Ma nel filo rosso che collegava l’America con la moda italiana e con il mito del “bel paese” d’arte, vacanze e mandolini, Firenze e Roma godettero di un plus d’immagine, grazie anche a personaggi colti quanto intraprendenti, come lo fu Giovan Battista Giorgini che riuscì a far convergere nella città di Caterina de’ Medici il fior fiore dei sarti dell’epoca, salvo poi capitolare al primato di Roma, città d’arte non meno invidiabile, capitale d’Italia e del cinema, dove erano ubicati buona parte di quegli atelier che decretarono il successo delle sfilate fiorentine di palazzo Pitti. Così Fabiani, Simonetta, Sorelle Fontana, Giovanelli Sciarra, Schuberth, Mingolini-Guggenheim, Ferdinandi, Garnet e Fausto Sarli, formarono il SIAM (Sindacato italiano di alta moda), emancipandosi dal loro “creatore” per organizzare sfilate in proprio: si iniziò di fatto la “guerra fredda” fra le due città .
“Se gli stilisti italiani unissero le loro forze probabilmente potrebbero battere i francesi e diventare i dominatori della moda mondiale” tuonava nel 1960 il Newsweek, “Invece le controversie interne hanno fatto scorrere sangue […] Firenze, città della moda italiana dal 1951 […] ha cercato di sgonfiare i disegni di grandezza di Roma: la posizione fiorentina ha perso gradualmente importanza da quando sempre più numerosi designer romani si sono stancati del viaggio di 190 miglia…” e già due anni prima Elisa Vittoria Massai scriveva su “Novità ”: “La rivalità fra Roma e Firenze minaccia […] di essere superata dalla entrata in scena di Milano. È troppo presto per fare delle previsioni".

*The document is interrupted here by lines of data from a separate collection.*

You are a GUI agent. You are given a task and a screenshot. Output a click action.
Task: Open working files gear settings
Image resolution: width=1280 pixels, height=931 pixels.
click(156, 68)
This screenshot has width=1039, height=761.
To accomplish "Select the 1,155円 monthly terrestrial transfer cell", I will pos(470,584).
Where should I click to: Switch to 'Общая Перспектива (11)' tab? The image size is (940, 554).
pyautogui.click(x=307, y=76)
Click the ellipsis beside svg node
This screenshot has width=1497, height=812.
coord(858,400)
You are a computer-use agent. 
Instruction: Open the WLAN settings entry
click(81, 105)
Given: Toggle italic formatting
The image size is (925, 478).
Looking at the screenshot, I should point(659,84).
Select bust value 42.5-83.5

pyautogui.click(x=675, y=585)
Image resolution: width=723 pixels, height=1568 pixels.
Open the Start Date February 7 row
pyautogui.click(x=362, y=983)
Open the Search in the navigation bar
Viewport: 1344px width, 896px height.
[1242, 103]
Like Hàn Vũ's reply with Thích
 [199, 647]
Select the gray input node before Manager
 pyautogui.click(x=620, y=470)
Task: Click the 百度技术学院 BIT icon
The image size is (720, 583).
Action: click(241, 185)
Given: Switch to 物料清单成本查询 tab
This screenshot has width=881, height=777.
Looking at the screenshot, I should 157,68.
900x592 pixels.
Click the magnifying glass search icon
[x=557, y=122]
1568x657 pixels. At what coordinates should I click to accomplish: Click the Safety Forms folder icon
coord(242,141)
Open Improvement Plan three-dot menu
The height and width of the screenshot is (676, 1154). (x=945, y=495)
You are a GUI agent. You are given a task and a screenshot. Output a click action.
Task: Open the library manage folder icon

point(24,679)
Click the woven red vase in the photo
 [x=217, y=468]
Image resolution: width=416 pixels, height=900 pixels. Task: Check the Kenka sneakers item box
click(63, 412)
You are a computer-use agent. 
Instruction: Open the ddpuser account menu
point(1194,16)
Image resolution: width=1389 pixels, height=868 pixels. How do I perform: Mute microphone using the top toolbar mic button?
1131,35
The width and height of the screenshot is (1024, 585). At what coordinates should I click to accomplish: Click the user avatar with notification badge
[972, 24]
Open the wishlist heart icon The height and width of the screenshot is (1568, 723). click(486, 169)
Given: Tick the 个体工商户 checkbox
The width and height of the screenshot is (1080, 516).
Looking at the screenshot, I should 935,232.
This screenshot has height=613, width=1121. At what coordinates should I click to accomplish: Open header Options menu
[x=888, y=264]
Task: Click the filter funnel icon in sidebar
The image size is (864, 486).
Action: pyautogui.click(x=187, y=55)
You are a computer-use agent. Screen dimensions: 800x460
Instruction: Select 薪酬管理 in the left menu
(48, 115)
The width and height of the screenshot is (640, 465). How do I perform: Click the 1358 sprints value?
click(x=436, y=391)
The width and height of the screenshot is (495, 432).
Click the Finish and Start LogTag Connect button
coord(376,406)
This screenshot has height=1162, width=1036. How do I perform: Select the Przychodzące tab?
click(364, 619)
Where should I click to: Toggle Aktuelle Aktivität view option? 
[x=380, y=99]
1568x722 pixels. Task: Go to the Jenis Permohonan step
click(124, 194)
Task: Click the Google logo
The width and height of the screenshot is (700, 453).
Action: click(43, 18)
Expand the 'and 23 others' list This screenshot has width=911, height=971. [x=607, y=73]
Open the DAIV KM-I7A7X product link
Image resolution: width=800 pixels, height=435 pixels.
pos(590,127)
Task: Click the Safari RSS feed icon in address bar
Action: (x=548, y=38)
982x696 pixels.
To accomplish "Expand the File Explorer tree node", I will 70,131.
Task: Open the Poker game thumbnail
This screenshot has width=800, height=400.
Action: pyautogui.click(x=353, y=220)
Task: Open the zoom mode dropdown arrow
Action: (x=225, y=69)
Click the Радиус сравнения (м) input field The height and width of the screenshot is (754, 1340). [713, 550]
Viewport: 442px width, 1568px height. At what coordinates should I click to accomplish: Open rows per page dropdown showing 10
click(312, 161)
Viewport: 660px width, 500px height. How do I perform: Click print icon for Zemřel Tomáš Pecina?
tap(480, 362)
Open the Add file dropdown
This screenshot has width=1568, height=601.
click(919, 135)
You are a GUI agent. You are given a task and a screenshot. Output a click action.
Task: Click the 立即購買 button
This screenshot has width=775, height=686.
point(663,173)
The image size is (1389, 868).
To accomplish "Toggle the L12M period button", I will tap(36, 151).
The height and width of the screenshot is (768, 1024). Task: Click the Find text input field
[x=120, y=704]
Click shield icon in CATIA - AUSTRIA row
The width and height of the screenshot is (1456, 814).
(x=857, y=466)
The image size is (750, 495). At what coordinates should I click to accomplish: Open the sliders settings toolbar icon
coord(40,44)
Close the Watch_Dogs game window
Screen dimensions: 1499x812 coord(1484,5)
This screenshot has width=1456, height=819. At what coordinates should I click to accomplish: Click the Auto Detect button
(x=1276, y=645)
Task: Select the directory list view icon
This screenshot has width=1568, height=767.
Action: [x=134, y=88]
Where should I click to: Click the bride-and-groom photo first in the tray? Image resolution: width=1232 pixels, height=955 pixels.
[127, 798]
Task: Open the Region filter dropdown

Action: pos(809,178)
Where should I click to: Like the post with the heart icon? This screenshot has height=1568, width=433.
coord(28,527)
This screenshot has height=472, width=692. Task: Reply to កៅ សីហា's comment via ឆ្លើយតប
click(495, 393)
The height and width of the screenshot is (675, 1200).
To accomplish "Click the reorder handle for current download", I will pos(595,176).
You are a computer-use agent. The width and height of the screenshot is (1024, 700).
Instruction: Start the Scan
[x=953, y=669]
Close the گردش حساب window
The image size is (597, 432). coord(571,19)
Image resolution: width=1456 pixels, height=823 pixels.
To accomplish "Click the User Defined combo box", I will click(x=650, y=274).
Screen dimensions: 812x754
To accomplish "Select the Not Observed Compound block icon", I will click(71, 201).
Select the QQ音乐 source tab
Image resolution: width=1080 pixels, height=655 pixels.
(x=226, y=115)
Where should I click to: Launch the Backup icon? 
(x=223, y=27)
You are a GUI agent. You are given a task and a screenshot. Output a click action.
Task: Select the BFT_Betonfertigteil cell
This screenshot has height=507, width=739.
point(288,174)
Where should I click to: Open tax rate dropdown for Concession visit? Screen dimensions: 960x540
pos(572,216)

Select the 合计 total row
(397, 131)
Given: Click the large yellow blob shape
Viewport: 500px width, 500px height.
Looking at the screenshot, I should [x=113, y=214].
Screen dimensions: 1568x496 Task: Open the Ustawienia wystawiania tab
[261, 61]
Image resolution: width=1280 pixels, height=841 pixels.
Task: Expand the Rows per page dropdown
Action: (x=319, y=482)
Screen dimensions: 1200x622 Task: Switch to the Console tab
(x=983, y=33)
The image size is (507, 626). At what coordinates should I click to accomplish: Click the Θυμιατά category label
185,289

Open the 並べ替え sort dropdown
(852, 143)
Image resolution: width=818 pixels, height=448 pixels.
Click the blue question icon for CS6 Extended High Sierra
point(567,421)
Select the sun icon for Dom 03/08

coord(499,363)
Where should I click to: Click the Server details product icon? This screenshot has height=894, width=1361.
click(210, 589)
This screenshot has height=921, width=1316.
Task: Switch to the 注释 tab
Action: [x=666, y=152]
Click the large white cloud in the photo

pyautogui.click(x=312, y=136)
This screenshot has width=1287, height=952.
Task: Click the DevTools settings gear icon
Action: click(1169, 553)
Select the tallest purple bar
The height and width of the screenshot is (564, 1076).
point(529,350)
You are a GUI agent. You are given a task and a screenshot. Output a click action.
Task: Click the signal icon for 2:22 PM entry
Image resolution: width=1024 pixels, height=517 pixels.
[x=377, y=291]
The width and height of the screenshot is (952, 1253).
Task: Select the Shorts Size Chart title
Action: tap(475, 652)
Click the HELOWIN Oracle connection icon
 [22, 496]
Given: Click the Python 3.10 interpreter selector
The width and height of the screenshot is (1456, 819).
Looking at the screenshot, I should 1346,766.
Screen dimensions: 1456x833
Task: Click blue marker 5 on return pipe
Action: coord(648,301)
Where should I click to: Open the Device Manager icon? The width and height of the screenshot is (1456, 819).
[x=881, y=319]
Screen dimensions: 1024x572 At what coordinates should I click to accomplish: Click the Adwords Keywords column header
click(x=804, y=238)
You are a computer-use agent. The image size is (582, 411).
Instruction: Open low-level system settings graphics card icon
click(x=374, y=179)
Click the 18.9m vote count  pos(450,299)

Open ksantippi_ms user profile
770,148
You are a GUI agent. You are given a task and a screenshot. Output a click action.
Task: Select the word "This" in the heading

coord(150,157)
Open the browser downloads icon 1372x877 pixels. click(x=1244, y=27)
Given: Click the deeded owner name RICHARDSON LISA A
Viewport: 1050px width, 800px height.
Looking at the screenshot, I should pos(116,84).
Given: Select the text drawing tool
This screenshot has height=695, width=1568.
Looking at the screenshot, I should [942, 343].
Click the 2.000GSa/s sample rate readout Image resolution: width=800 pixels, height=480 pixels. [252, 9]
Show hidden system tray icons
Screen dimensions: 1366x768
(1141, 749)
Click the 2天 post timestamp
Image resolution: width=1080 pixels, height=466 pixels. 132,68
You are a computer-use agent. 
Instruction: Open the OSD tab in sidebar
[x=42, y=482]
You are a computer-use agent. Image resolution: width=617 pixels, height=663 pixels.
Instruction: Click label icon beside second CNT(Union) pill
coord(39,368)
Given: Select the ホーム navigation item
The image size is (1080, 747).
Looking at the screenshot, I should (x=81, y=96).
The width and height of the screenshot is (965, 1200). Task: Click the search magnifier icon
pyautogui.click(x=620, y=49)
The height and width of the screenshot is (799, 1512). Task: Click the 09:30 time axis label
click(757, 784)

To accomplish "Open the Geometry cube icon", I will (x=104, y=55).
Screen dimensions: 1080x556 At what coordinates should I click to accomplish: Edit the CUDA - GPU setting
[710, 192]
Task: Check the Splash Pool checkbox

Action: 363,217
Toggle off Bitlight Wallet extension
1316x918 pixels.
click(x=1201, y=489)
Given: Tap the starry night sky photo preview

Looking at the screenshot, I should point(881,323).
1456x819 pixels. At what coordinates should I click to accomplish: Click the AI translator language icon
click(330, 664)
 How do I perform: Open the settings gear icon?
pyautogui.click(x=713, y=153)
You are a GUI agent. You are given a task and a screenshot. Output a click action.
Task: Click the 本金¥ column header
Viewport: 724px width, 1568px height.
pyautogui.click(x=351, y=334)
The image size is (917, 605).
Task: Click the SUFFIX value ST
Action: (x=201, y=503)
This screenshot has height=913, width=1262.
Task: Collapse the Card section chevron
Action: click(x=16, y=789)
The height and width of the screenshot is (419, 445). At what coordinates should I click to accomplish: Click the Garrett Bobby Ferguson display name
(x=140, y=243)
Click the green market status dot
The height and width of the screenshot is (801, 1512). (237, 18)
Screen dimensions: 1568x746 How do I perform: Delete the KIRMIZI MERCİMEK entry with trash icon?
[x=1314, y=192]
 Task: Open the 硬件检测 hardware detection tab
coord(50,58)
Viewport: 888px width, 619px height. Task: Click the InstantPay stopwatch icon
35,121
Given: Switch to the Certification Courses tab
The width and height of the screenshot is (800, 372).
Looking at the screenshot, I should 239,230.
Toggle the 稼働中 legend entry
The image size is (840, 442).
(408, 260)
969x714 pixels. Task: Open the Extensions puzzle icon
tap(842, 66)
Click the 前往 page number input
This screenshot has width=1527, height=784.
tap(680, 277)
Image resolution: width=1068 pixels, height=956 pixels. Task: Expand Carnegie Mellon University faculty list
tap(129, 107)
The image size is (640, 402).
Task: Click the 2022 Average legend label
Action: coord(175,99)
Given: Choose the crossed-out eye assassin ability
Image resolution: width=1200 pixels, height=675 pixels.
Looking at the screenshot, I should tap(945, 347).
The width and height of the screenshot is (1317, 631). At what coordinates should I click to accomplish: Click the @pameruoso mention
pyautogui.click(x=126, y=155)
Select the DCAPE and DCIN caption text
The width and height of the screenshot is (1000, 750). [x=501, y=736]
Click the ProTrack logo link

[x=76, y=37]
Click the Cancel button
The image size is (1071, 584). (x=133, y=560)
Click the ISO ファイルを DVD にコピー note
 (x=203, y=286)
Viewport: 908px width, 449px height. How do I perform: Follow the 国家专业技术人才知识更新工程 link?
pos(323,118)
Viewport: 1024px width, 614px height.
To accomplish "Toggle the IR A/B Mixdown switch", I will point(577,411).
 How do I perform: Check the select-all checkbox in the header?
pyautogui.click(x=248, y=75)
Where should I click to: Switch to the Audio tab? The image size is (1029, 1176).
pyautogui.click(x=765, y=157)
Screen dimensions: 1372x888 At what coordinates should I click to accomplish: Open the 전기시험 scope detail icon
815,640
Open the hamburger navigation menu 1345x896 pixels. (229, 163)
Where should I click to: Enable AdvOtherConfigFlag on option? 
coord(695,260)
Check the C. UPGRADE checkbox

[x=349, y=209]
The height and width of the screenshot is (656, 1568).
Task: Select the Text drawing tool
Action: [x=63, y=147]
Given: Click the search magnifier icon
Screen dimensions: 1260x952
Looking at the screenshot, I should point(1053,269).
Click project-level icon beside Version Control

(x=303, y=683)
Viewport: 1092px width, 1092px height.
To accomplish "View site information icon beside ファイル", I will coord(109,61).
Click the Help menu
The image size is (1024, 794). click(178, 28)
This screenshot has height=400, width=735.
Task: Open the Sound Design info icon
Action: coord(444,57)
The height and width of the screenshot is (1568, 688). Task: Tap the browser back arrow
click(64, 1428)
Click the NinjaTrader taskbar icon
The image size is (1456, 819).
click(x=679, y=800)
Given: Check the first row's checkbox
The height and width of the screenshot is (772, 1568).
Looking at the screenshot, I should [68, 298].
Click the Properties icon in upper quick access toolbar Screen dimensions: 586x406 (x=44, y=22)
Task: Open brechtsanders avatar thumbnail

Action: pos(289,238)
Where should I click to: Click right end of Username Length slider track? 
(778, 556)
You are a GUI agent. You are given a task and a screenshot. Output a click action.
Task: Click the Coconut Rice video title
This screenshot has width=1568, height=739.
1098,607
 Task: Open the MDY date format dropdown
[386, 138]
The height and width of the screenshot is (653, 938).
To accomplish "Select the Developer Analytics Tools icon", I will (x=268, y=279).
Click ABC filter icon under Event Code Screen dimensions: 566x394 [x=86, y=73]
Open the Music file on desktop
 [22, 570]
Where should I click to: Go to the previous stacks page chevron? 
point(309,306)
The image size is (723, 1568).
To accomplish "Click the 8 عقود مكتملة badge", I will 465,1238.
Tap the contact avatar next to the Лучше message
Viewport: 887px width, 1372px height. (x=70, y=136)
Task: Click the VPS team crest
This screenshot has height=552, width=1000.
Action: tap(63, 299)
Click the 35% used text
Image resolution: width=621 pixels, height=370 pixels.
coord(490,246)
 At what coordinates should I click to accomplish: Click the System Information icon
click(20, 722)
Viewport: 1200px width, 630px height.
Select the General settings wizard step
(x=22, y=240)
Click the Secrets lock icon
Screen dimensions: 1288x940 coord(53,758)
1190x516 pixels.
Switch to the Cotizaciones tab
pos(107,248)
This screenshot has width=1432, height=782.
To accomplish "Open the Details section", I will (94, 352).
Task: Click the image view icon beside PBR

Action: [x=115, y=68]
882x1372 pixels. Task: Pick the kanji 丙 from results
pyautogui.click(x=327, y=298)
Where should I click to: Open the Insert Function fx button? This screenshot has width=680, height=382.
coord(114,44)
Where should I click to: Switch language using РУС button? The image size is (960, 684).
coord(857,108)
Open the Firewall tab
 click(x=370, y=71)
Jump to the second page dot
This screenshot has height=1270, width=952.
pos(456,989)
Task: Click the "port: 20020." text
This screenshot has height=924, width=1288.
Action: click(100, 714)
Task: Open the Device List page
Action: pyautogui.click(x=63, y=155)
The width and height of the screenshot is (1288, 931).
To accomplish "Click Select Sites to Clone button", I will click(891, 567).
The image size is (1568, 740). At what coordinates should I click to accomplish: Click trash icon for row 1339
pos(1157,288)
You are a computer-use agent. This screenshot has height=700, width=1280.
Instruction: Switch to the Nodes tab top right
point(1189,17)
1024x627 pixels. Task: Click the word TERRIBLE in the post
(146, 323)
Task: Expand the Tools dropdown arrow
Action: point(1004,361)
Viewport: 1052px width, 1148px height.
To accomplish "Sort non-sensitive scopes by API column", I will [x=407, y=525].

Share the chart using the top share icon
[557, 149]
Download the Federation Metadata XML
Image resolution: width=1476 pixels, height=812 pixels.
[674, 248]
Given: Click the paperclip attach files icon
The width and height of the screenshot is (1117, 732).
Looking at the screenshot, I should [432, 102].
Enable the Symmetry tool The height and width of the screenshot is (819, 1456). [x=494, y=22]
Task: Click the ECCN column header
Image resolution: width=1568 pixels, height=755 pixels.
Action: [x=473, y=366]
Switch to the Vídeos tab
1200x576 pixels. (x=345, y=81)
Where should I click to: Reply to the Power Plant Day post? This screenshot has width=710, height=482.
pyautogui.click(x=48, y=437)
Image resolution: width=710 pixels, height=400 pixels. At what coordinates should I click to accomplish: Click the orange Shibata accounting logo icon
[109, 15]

Risposero per lei un decennio più tardi Walter Albini, Ken Scott, Missoni e Krizia, per voce di quest’ultima:
“Non abbiamo niente contro Firenze ma è la formula che non funziona più per noi tutti. Io come molti altri desidero mostrare la mia collezione per intero e con calma nel mio atelier senza sfilate affrettate che non dicono nulla ai buyer…” (cit. in Gnoli, 2012, p.228).